GRAU: Fui, no início dos anos 70. E fui solto porque Dilson Funaro, então secretário de Planejamento do governador Abreu Sodré, em São Paulo, foi macho, procurou-o e disse: "Se não libertarem Eros, eu dou entrevista e peço demissão".

O senhor foi torturado?

GRAU: Próxima pergunta.

Quando publicará seu segundo livro de ficção?

GRAU: Quando me aposentar do tribunal, em 2010. Embarcarei para São Paulo no dia seguinte. Aqui o ar é seco. E eu me sinto inseguro. Quatro bandidos assaltaram minha casa. Aqui é uma cidade onde não sou eu mesmo. Aqui sou ministro.

Essa condição o incomoda?

GRAU: Sou um homem simples. Aqui as pessoas se relacionam com você não porque gostem de você, mas pelo cargo que você ocupa. Sou um sujeito aberto às possibilidades que virão ainda.
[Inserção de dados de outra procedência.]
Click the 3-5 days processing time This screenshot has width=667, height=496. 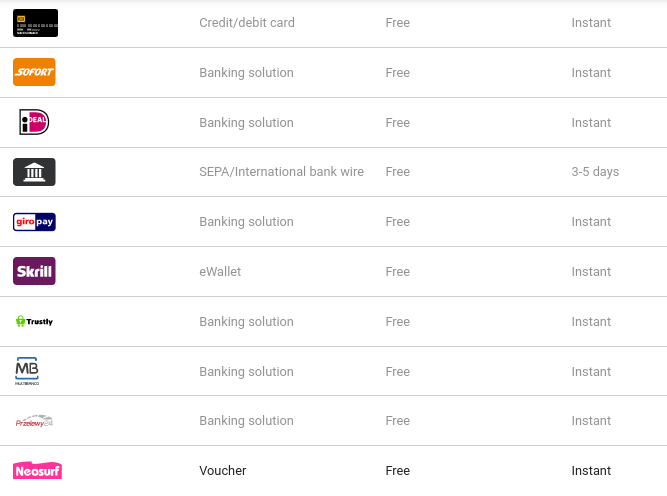pyautogui.click(x=595, y=171)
Acho que daqui a 20 anos somente minha família se lembrará de mim.

Que tal ser lembrado como o primeiro ministro do Supremo a escrever um livro erótico?
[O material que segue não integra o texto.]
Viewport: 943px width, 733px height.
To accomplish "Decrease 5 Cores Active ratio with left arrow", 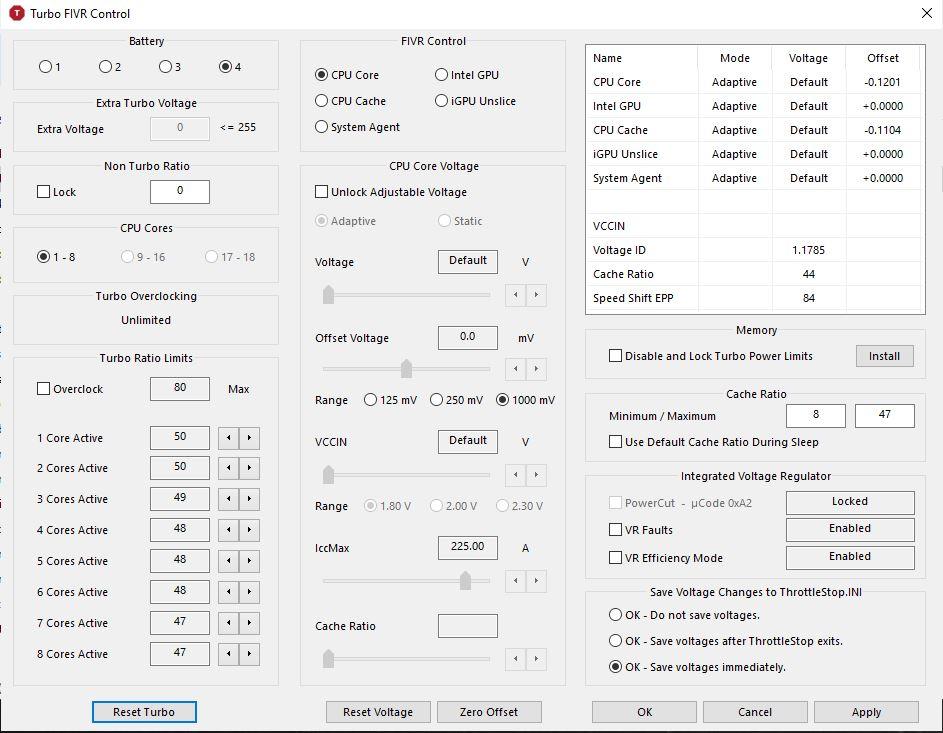I will (x=229, y=561).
GRAU: Ninguém é escritor erótico. Gostaria de ser lembrado como um escritor de ficção.

Está com pinta de candidato a vaga na Academia Brasileira de Letras...

GRAU: Não sei se irei para a Academia. Mas quem não gostaria?

O senhor se arrepende de ter escrito alguma cena do livro?

GRAU: Não.

E de alguma sentença que deu?

GRAU: De nenhuma especificamente. Temos um direito escrito que garante nossa convivência harmoniosa. O que o direito manda não coincide necessariamente com o que eu acho, mas tem de ser aplicado. O direito assegura a ordem.

Ele serve mais à ordem do que à justiça?

GRAU: O direito que está aí é mais comprometido com a preservação da ordem burguesa. (A expressão "burguesa" remete Eros ao seu romance. Ele lê: "Eu digo: nós transportávamos a utopia nos nossos ombros").

Essa utopia se perdeu?

GRAU: Para mim, não. Tento preservá-la nos votos que dou. O Poder Judiciário é uma arena onde se joga a luta de classes. Sempre faço algumas coisas mostrando a minha preocupação com o social.

Há Justiça no Brasil?

GRAU: Isso tem a ver com o que é possível dentro dos quadros vigentes, do modo de produção social hegemônico. Nossa ordem jurídica é comprometida com as relações mercantis - sobretudo com as de intercâmbio.

Os personagens do seu romance apreciam muito um intercâmbio...

GRAU: Mas não dispensam as preliminares...

O senhor já se declarou incompetente?

GRAU: Inúmeras vezes. (Rindo) Eu estou falando no tribunal...

Com culpa ou sem culpa?

GRAU: Sem.

Com ou sem testemunha?

GRAU: Melhor sem.

Confessar ou negar sempre?

GRAU: Esconder.

Uma cláusula pétrea?

GRAU: O amor.

Seu conceito de pleno?

GRAU: Aquilo que enche o coração.

Prevaricação é crime ou pecado?

GRAU: Depende. Algumas são criminosas. Outras nem sequer são pecado.

E o erotismo é trash ou libertário?

GRAU: É libertário. Uma vez, nos anos 80, proibiram um filme chamado "Eu vos saúdo, Maria". Perguntaram-me se era pornografia. Respondi que não. Pornografia é ver criança passando fome.